If you want to use online content to grow your business (and you absolutely should), your content needs to be smart — enticing, even. The web is so saturated with online content — blogs, websites, emails, videos, infographics — that whatever content you produce and unleash on the internet is as likely to be found as the proverbial needle in the haystack. That is, unless your content is strategically planned, crafted and disseminated.
Just like any other form of smart writing, your online content needs to follow a carefully conceived plan and outline. For businesses, this translates to a clearly defined content strategy that aligns your business’ goals, your target audience and communication format.

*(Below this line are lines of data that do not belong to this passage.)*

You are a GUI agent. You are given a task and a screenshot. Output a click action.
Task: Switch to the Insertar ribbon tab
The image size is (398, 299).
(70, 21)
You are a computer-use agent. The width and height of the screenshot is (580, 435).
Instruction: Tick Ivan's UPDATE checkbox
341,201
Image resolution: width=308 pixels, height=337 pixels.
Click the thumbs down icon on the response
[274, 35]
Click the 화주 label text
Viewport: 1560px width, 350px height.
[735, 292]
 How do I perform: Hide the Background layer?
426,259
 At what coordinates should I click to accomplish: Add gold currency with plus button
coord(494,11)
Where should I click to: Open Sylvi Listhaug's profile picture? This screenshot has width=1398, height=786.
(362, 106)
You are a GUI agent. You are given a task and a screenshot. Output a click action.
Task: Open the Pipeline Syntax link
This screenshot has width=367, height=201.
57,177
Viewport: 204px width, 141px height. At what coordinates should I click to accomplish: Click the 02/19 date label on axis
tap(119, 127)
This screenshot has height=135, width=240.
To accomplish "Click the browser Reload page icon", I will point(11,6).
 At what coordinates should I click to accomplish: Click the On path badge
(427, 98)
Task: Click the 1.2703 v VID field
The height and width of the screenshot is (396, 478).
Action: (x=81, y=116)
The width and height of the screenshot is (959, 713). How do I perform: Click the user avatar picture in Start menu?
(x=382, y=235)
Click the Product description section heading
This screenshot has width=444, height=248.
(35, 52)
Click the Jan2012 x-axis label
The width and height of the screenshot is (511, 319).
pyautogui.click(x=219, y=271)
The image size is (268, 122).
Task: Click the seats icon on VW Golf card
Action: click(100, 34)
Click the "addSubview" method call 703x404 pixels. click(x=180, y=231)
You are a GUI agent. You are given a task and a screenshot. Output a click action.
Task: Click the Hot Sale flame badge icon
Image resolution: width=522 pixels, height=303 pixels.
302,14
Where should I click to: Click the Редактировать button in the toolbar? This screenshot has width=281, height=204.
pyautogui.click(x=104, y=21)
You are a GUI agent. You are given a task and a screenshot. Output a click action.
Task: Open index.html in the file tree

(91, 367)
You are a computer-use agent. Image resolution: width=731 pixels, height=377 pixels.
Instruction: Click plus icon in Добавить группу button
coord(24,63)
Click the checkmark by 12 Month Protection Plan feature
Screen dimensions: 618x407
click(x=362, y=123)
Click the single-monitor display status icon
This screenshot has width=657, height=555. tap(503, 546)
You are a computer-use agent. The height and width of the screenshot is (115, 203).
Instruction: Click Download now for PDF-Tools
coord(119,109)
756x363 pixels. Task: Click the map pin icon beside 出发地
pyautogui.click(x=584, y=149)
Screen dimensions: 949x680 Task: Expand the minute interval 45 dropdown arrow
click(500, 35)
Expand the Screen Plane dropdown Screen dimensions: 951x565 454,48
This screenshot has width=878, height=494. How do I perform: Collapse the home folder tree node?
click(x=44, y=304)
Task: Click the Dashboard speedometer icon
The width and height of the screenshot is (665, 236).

Consider this the holy trinity of strategic online content:
PURPOSE + AUDIENCE + FORMAT = STRATEGIC ONLINE CONTENT TO TARGET LEADS
What’s your purpose?
The quick answer for anyone producing or investing in online content: to generate inbound traffic. Online content can help you attract potential leads, capture lead information, usher qualified leads through the later stages of their buyer’s journey, and ultimately, convert leads into customers.
Generating inbound traffic and converting leads to customers is the end game of strategic online content. But it’s not the whole game. In order for content to engage potential leads in the first place, it needs to be of value to them. So ask yourself, ‘how can I provide something of value to my leads so they will be motivated to eventually become a customer?’ Answer that question, and you have your purpose for any given piece of content you set out to create.
Who is your audience, and what motivates them?
To deliver authentic content that directly speaks to your ideal customer (aka your buyer persona), you must know who your ideal customer is. Consider age, gender, communication channel preference, their stage in the buyer’s journey, and above all – what they need or want as it relates to your business. Identifying your buyer personas’ needs and wants means finding a way to engage and motivate them to take further action.
A Senior Living Buyer Persona: Carol
If you're in the senior living business, one of your buyer personas is likely a female adult child of an aging parent. We'll call her Carol. What are Carol's wants and needs as it relates to your senior living services? She may have recently realized that her aging mother can no longer safely live in her own home, so she needs to start looking into assisted living options; what she wants, in this early awareness stage of her buyer's journey, is to figure out what exactly assisted living encompasses, and whether her mother is suited to assisted living given her specific care needs.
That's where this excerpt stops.